L’association Songo y perd 76 000 euros. Ce montant nous permet d’accueillir environ 19 soirées de concerts dans notre salle “Micro” dédiée aux artistes émergent·es, soit les estimations suivantes :
43 groupes accueillis, dont un tiers d’artistes régionaux·les
plus de 4000 heures de travail (artistes, technicien·nes, personnel de bar, programmation, production, communication, accueil)
plus de 200 heures de prestations de sécurité
plus de 100 nuitées d’hôtel
près de 20 000 € de commandes de marchandises
plus de 350 repas commandés à notre prestataire de catering
une centaine de prestations de location de matériel, graphiste, pigiste, imprimeur, diffuseur, ménage
sans compter les retombées économiques générées par nos publics (hôtellerie et restauration par exemple).
Une fois encore, la culture crée de la richesse, sociale et économique. Partout dans la région, l’activité des acteurs culturels va être réduite. Dans d’autres structures que la nôtre, vos choix se traduiront par la disparition pure et simple des activités, des licenciements et des dépôts de bilan.
“A noter que dans ce contexte, le dispositif e.pass culture sport ne sera en outre pas renouvelé à la rentrée prochaine.

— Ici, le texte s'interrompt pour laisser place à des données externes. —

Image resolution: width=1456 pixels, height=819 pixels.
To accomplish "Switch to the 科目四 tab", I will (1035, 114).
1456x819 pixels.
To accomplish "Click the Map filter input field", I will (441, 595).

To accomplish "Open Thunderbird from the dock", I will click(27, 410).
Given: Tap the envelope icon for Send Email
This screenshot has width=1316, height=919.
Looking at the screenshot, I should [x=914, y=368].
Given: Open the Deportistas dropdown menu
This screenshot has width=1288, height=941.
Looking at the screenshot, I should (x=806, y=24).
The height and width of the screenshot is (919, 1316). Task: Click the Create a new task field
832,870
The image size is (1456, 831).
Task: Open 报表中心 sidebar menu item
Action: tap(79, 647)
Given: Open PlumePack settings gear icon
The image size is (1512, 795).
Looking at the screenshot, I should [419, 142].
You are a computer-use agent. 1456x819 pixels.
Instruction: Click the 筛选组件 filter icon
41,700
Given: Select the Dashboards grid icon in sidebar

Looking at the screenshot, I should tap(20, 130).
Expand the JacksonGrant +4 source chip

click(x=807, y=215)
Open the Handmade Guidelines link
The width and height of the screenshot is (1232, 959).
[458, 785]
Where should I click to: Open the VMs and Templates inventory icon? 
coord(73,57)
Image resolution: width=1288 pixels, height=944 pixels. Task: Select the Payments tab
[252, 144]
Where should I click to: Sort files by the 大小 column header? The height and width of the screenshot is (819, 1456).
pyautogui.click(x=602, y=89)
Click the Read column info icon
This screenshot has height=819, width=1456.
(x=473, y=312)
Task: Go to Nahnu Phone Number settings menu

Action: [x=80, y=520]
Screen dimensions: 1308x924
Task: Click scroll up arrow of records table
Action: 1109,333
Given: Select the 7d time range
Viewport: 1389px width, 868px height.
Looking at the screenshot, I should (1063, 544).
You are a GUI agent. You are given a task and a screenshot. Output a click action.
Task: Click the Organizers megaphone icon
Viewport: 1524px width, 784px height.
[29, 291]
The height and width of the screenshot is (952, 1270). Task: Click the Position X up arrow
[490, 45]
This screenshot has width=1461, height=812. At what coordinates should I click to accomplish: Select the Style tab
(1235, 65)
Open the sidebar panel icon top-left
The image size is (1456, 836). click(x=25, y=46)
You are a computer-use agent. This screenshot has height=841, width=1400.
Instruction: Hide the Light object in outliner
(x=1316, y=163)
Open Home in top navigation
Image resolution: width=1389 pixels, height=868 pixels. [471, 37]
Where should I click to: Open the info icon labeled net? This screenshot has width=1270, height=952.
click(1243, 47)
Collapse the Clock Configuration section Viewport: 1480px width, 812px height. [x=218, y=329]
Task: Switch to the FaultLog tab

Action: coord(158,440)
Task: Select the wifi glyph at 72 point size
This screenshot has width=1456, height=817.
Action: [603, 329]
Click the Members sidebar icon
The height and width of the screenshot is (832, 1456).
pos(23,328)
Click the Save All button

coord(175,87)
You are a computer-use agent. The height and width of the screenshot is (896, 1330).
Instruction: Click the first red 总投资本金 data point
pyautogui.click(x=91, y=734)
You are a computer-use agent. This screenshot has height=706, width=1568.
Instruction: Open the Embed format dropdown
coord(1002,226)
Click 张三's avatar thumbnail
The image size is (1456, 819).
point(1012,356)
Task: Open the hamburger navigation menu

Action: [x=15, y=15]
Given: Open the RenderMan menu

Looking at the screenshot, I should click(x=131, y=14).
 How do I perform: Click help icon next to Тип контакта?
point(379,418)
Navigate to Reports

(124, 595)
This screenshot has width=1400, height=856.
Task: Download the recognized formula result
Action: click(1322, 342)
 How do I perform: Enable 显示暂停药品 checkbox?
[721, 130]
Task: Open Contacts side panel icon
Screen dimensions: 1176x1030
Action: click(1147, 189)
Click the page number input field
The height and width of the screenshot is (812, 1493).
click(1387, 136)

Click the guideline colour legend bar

J'ai parfaitement conscience de l'impact de cette décision et des conséquences induites mais je veux que vous compreniez que nous n'avons pas d'autre choix dans le contexte budgétaire très dégradé où se trouve notre pays.
Comptant sur votre compréhension, je vous prie de croire, Madame, Monsieur, à l’expression de mes salutations distinguées.”
Nous doutons fortement que vous mesuriez l’impact économique et social de vos décisions - prises sans aucune concertation, ni avec les acteurs, ni avec vos partenaires de toujours : les autres collectivités territoriales. Vous leur laissez la charge d’essayer de limiter les dégâts que vous allez créer. Vous avez sûrement pu prendre connaissance du mécontentement vivement exprimé par de nombreux·ses maires et élu·es de la région - que vous évitez d’ailleurs de rencontrer.
Quant à la « compréhension » que vous nous demandez, nous ne pouvons qu’exprimer notre incompréhension la plus totale devant des objectifs et une méthode aussi néfastes.
Pourquoi ? Nous en sommes réduits aux hypothèses : les Pays de la Loire sont-ils un laboratoire pour le programme du parti Horizons auquel vous appartenez ? Est-ce une tentative de dédouaner votre camp politique de sa responsabilité dans l’évolution du déficit budgétaire national ? Ou s’agit-il simplement d’un coup de communication politique qui a mal tourné ? Rien qui justifie en tout cas le mal que vous vous apprêtez à faire à notre territoire.
Vous qui, en 2021, promettiez un « plan Marshall pour la culture », vous qui vantiez le tissu associatif des Pays de la Loire « qui fait vivre et rayonner nos territoires », vous en deviendriez finalement les fossoyeuses ?
Une dernière fois, Madame la Présidente, Madame la Vice-présidente, nous vous demandons de reconsidérer votre position budgétaire et de restaurer le dialogue avec les acteurs concernés.
Veuillez agréer, Madame la Présidente, Madame la Vice-présidente, l’expression de notre considération.